As faixas abrem um novo conceito na música e são gravadas na sequência perfeita. O álbum tem uma singularidade nesse quesito: tudo se compõe, nada pode ser excluído ou ouvido fora da ordem que os músicos propõem. Em vez das menos de 24h usadas como tempo de gravação do primeiro álbum Please Please me, o Sgt. Peppers levou cerca de 700h para sua finalização de captação sonora, essa diferença mostra na prática a evolução do cuidado na arte final que os Beatles adquiram 6 anos após sua formação, que os levou de reis do ié-ié-ié a grandes músicos reconhecidos mundialmente não mais como uma boy band, mas como artistas consagrados.

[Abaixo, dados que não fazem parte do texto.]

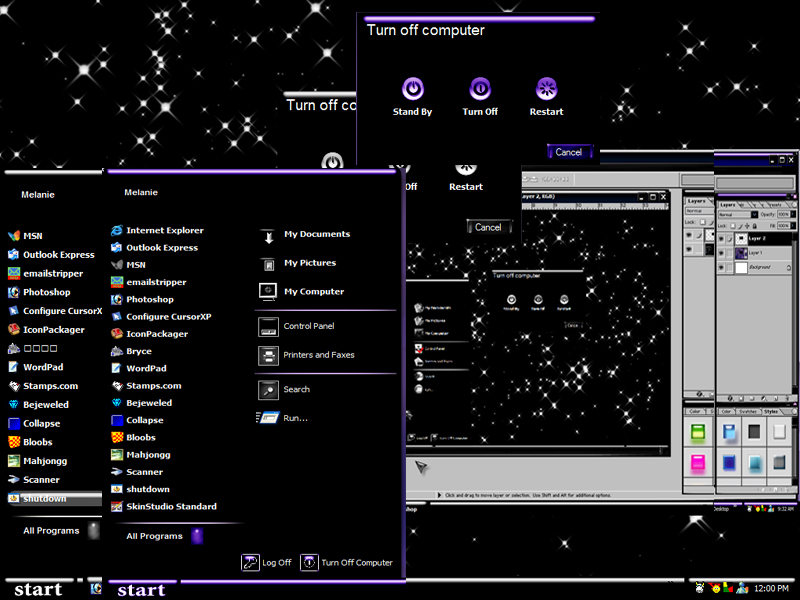The image size is (800, 600).
Task: Open My Documents menu entry
Action: tap(305, 235)
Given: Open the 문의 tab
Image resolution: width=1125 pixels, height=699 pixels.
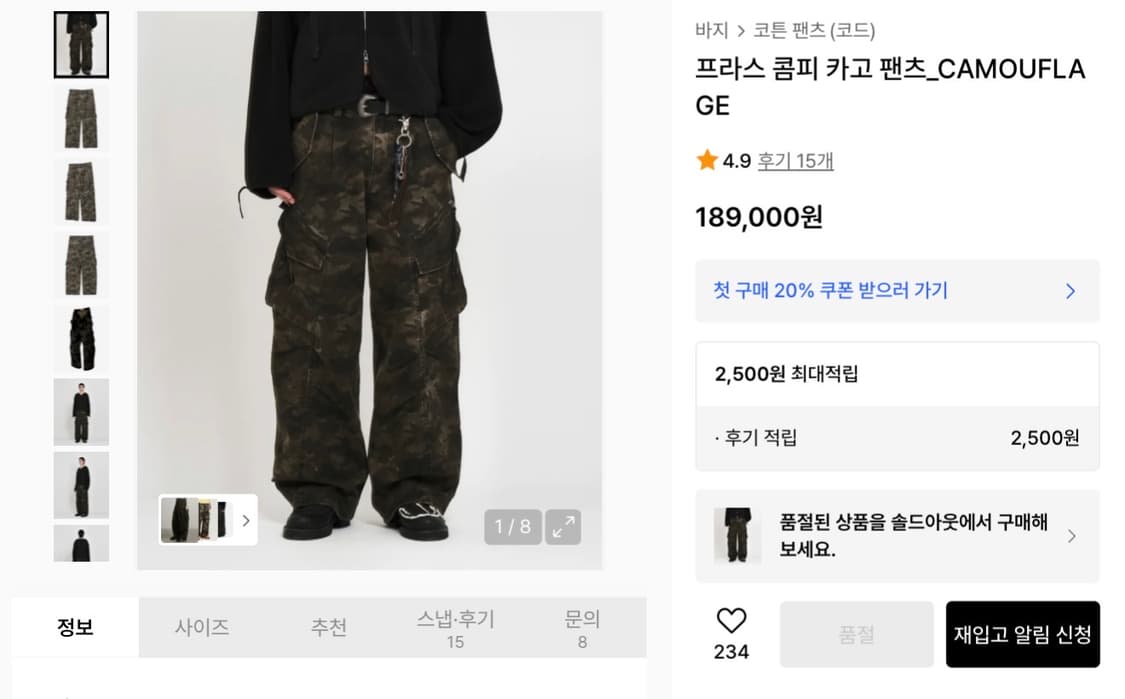Looking at the screenshot, I should point(582,628).
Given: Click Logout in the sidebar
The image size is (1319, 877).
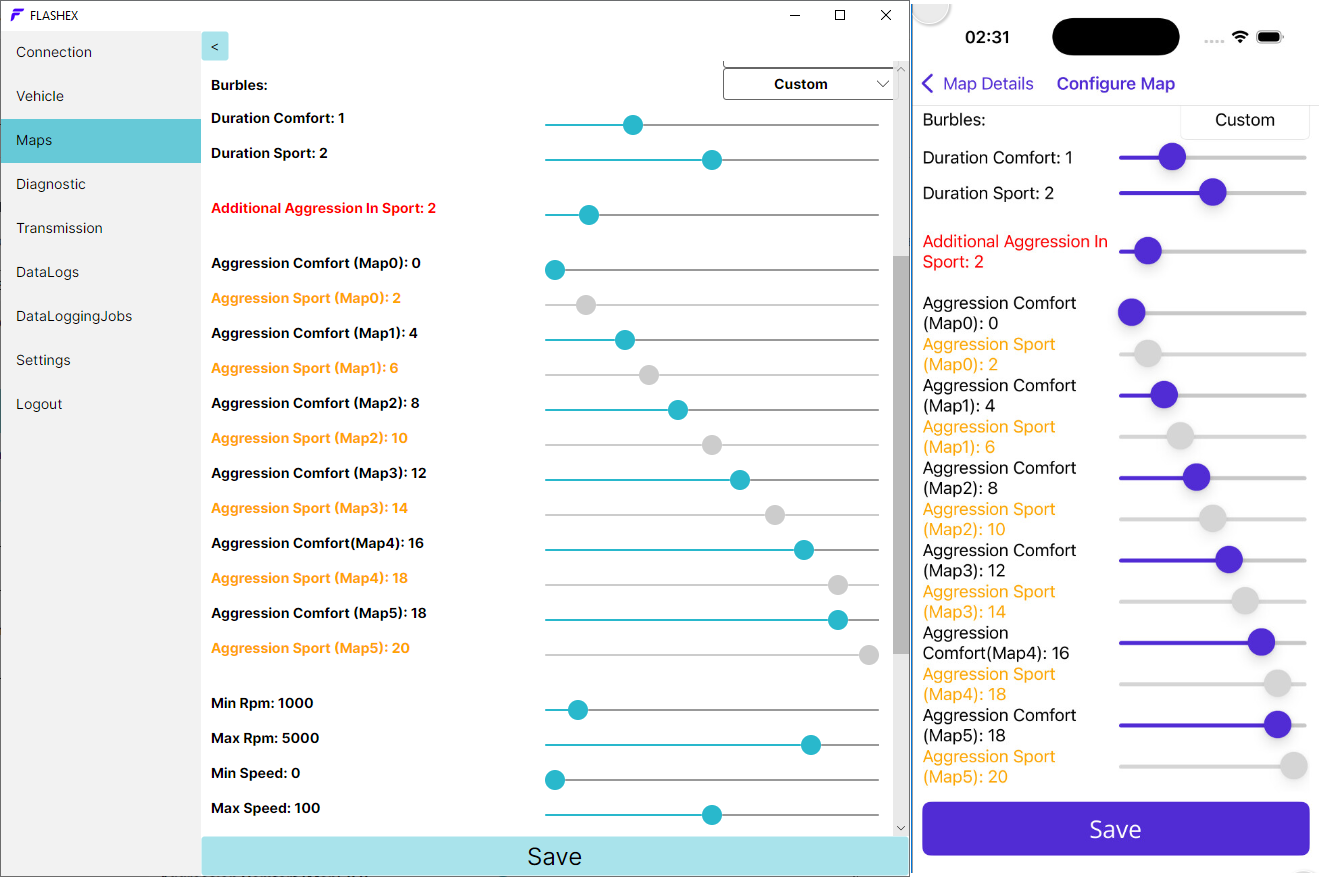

A ruptura de barreiras com os instrumentos mais comumente usados no Rock n’ Roll é de uma ousadia tremenda, dessa vez os Beatles se aproximam da música erudita e também da eletrônica, experimentalismo proveniente de experiências com drogas lisérgicas que posteriormente os levariam à viagem à Índia pós a finalização do álbum. O sgt. Peppers não mudou o mundo, mas mostrou como o mundo estava mudando.

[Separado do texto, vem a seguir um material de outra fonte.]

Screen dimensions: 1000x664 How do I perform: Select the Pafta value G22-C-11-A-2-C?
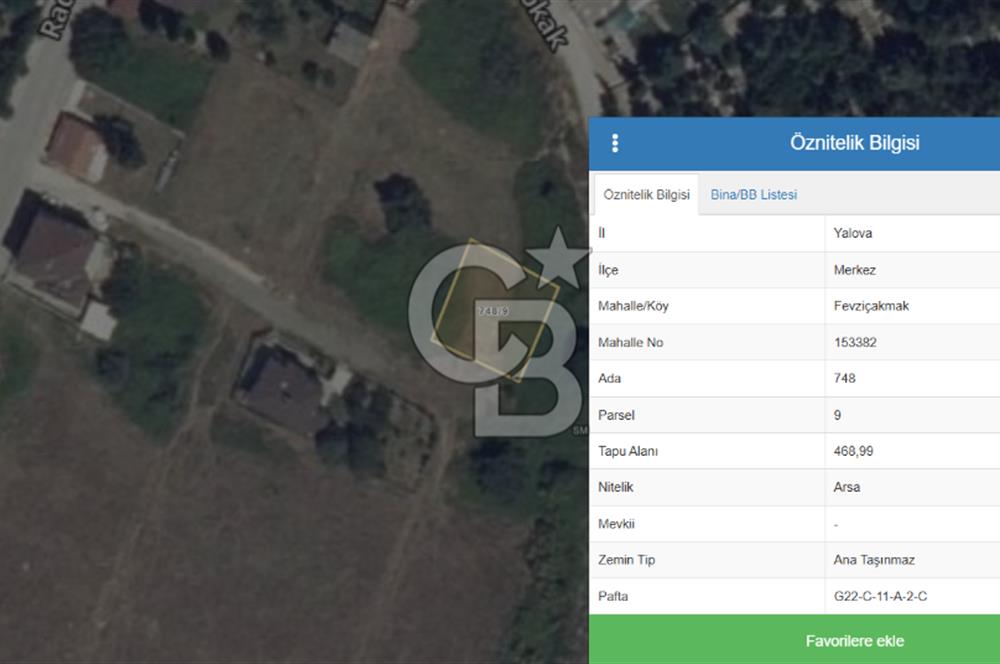(880, 596)
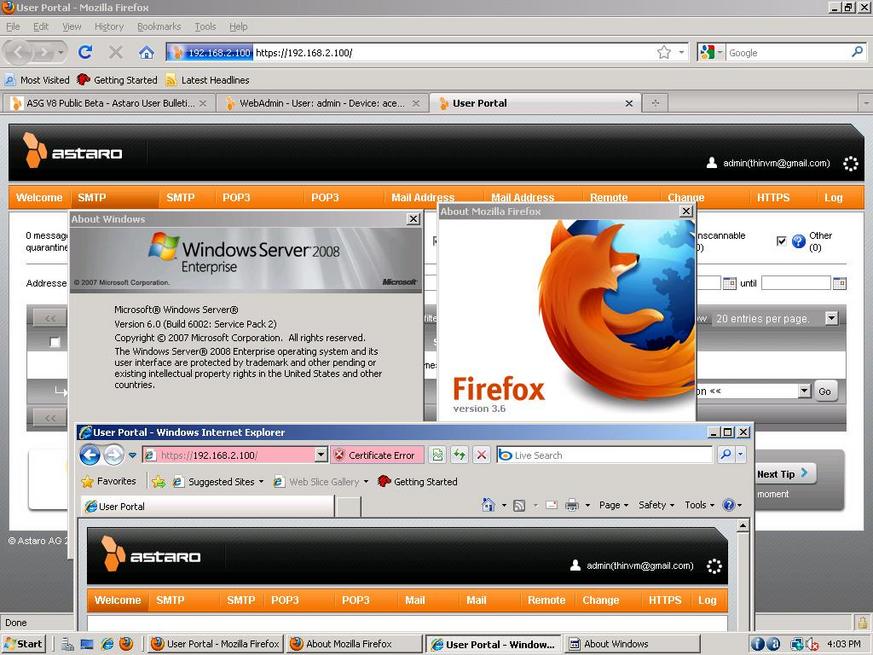Click the Firefox icon in Quick Launch
The height and width of the screenshot is (655, 873).
coord(126,644)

A músicas vão da infância à vida adulta, de Liverpool ao mundo, da inocência à tristeza e apatia. Lucy in the Sky with Diamonds, para além da referência ao LSD, foi inspirada em um desenho de Julian, filho de John. O álbum oscila entre o peso e a leveza, a exemplo da passagem de She’s leaving home, música melancólica de despedida, para Being for the Benefit of Mr. Kite que é circense em letra e melodia; dando início depois à sombria e mística Within you without you de George Harrison, com grande influência do existencialismo e de sua viagem à Índia, que ocorrera já nessa época, antes dos outros integrantes da banda.

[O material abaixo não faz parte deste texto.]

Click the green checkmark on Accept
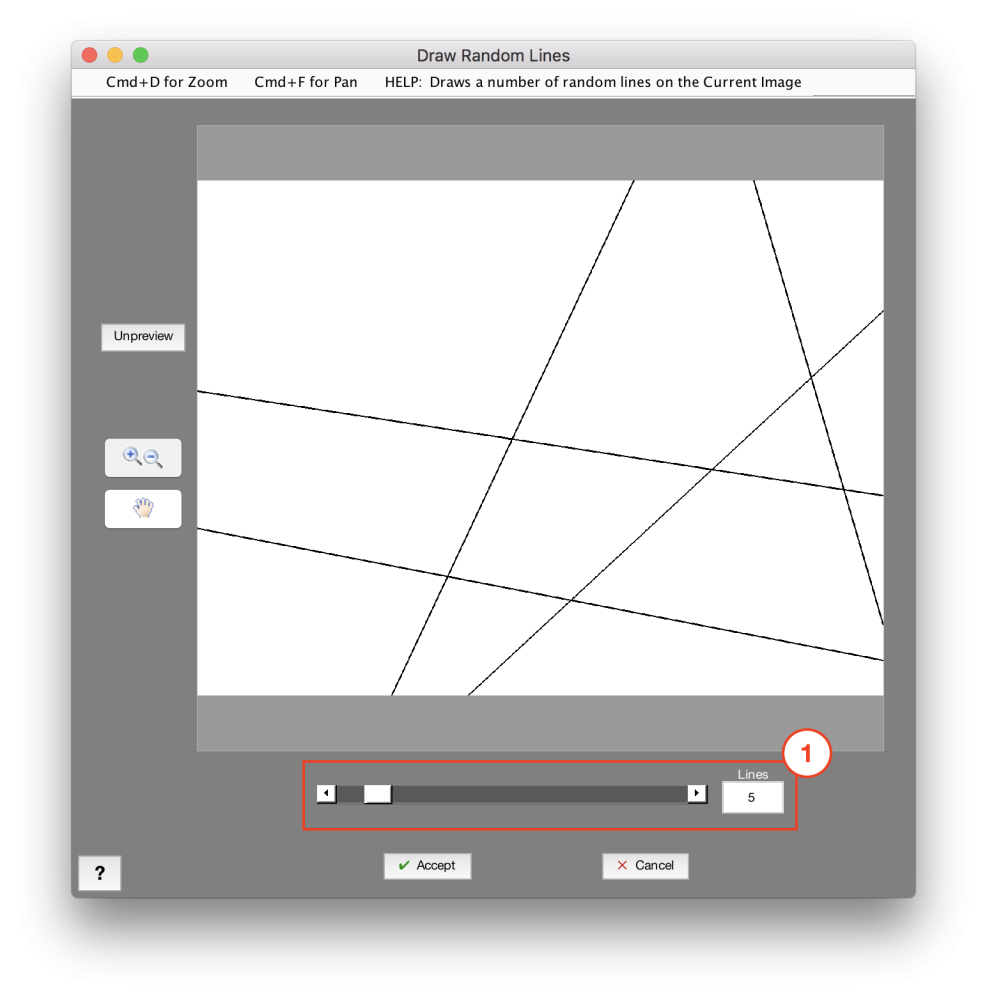 (403, 866)

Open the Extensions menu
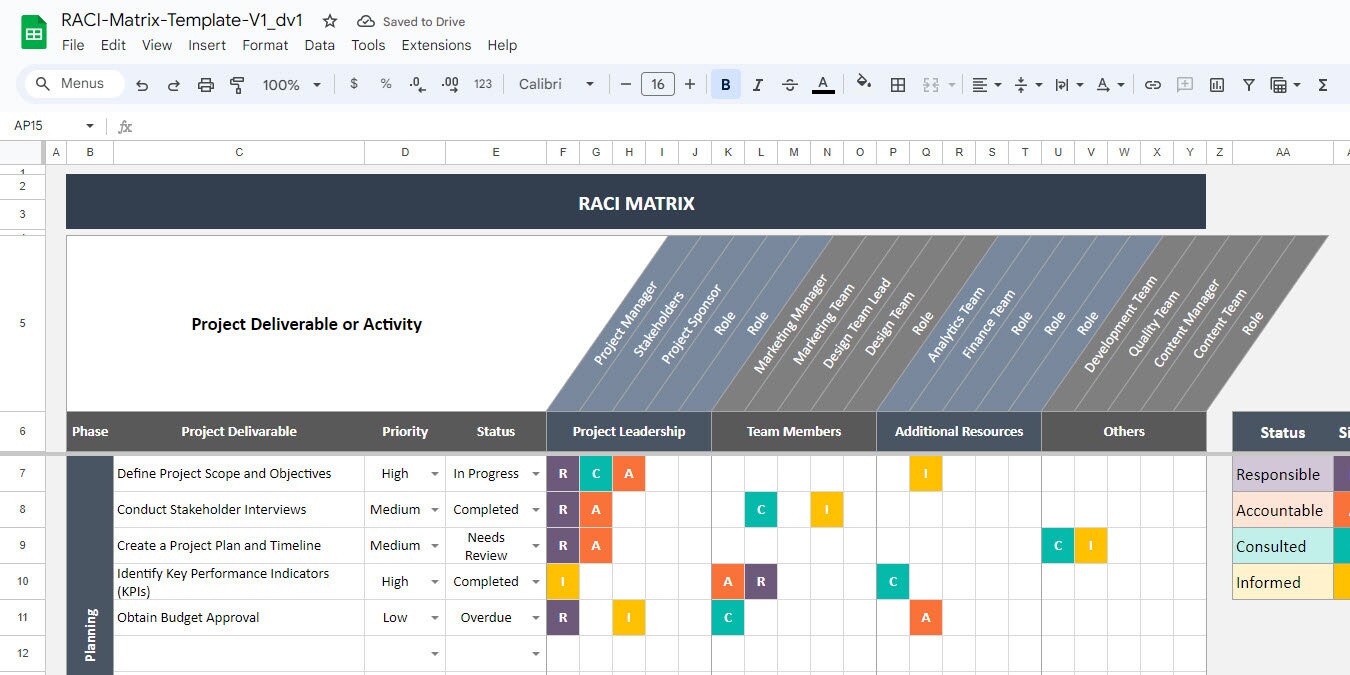point(436,45)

Após a faixa vem When I’m sixty-four, composição alegre de Paul McCartney para o aniversário de 64 anos de seu pai. Depois de algumas outras faixas, passando também pela reprise remixada de Sgt Peppers, o álbum finaliza com a obra prima dos Beatles A day in the life, da dupla Lennon-McCartney, que conta com uma enorme orquestra e picos de tensão na melodia. É inspirada nos fatos cotidianos recortados no jornal e na sensação contraditória em torno deles; a ideia inicial partiu de Lennon, a partir da manchete do Daily Mail que viria a ser a primeira frase da letra “I head the News today, oh boy, 4000 holes in Blackburn, Lancashire”

A música tensa, a orquestra, os picos, a sensação de infinito e a volta ao mundo real cantada por Paul no meio tornam A day in the life a música ideal para fechar com maestria o álbum que mais influenciaria a arte, a vida e o comportamento das gerações que seguiriam.

 

We’re Sgt. Peppers Lonely Hearts Club Band, we hope you enjoy the show.